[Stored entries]

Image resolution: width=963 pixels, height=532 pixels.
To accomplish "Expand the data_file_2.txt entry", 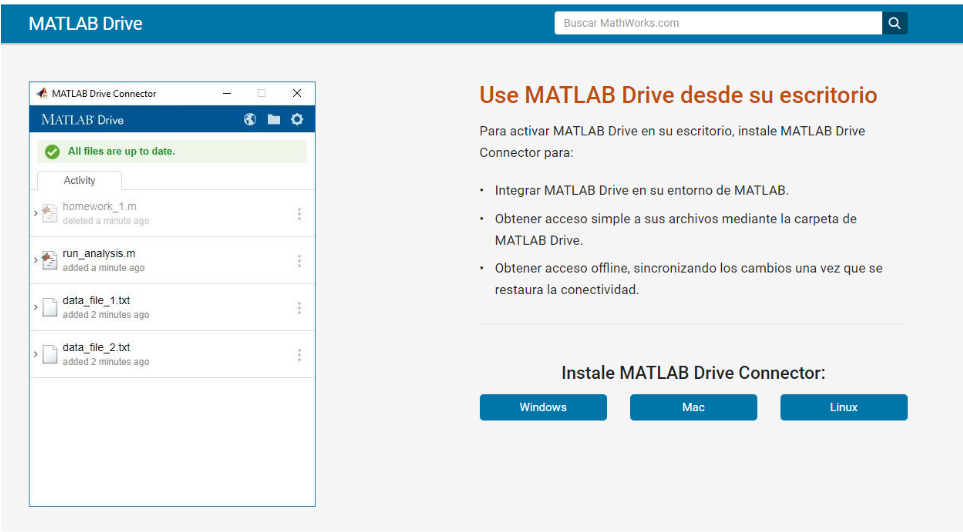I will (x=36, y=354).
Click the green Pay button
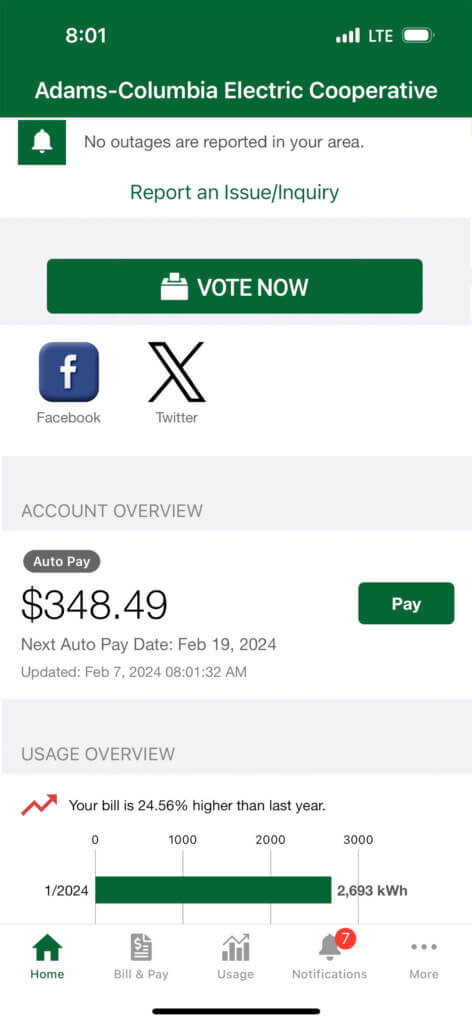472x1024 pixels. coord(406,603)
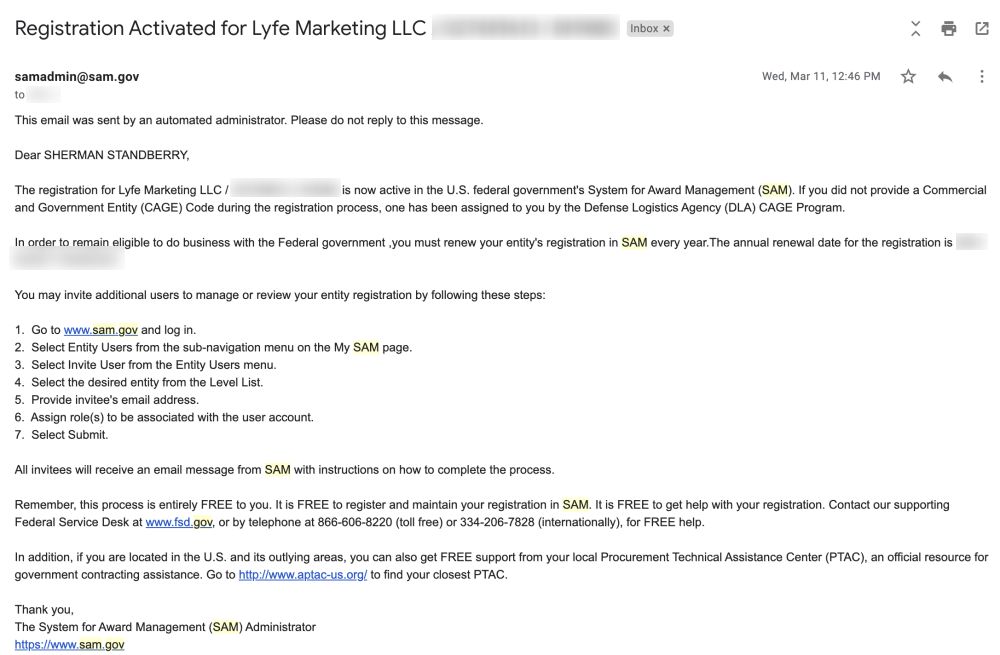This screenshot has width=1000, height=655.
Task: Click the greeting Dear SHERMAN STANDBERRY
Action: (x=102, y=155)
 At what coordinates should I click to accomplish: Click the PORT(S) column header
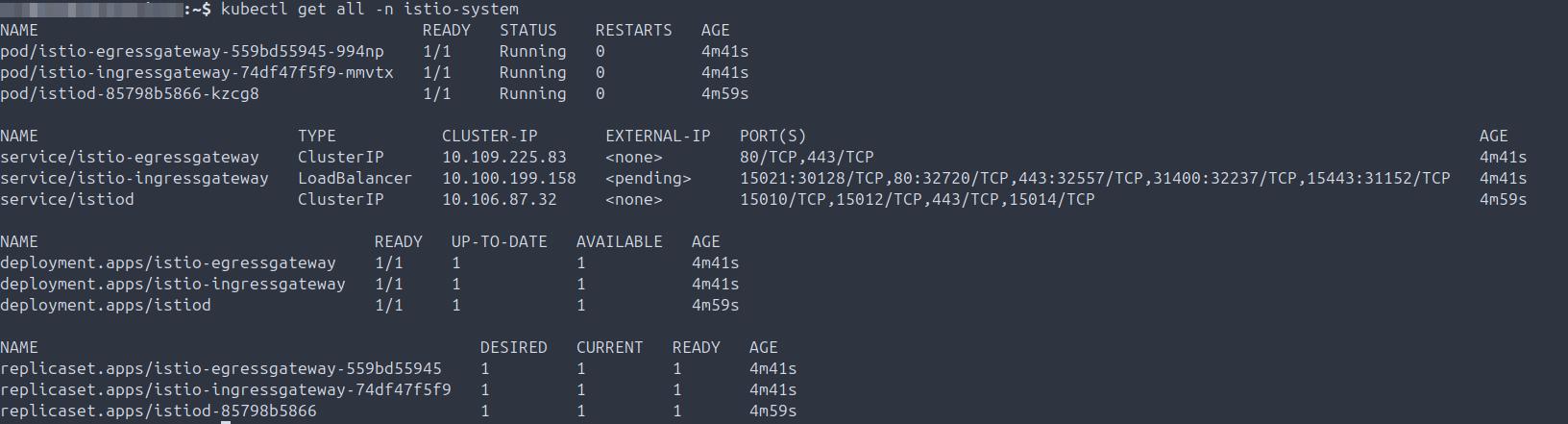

§ **WHAT YOU SHOULD DO**: Reproduce exactly and only the lines from the one with "Click the green Pay button" through the last entry, both included, excluding every picture.

§ **RESPONSE**:
Click the green Pay button
472x1024 pixels. coord(406,603)
This screenshot has width=1000, height=655.
Task: Click the greeting Dear SHERMAN STANDBERRY
Action: (x=102, y=155)
 At what coordinates should I click to accomplish: Click the PORT(S) column header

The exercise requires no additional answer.